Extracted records
----------

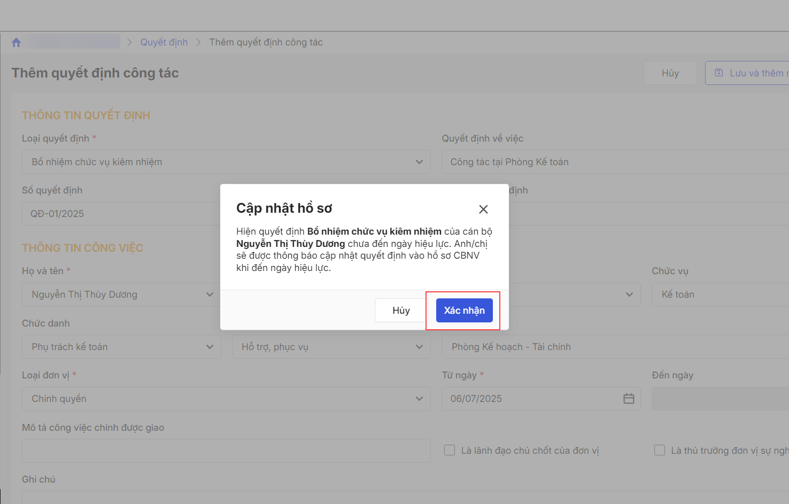Open the Hỗ trợ, phục vụ dropdown
The image size is (789, 504).
point(419,347)
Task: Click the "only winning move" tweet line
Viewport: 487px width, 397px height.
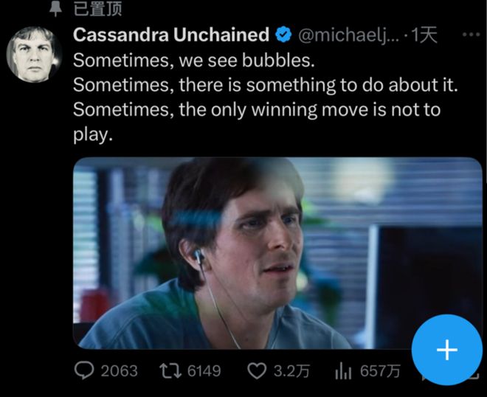Action: [x=257, y=111]
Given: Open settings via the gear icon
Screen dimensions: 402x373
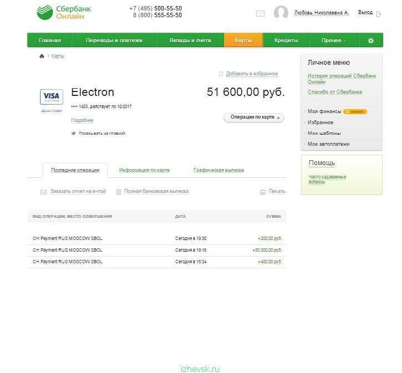Looking at the screenshot, I should [371, 40].
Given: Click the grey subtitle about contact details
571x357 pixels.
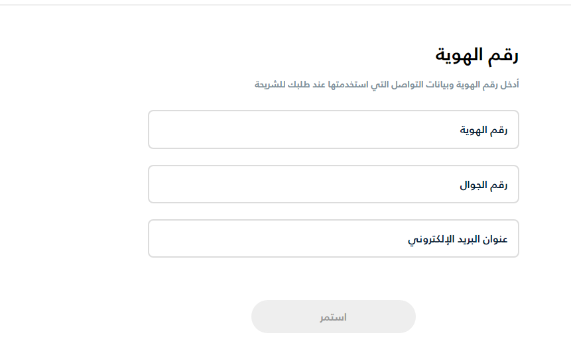Looking at the screenshot, I should (x=387, y=85).
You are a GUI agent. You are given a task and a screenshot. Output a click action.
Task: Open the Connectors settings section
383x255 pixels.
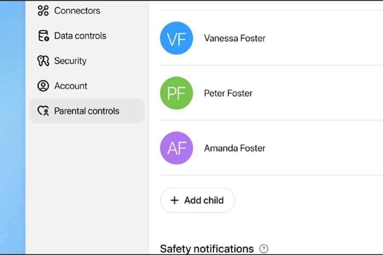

----------

# Work to be completed
Beginning with the line where "Given: Open settings via the gear icon" appears, restate word for word every line down to the last one in the data, but keep the pictures out.

# Result for this exercise
Given: Open settings via the gear icon
Screen dimensions: 402x373
Looking at the screenshot, I should [371, 40].
Given: Click the grey subtitle about contact details
571x357 pixels.
Looking at the screenshot, I should (x=387, y=85).
You are a GUI agent. You are given a task and a screenshot. Output a click action.
Task: Open the Connectors settings section
383x255 pixels.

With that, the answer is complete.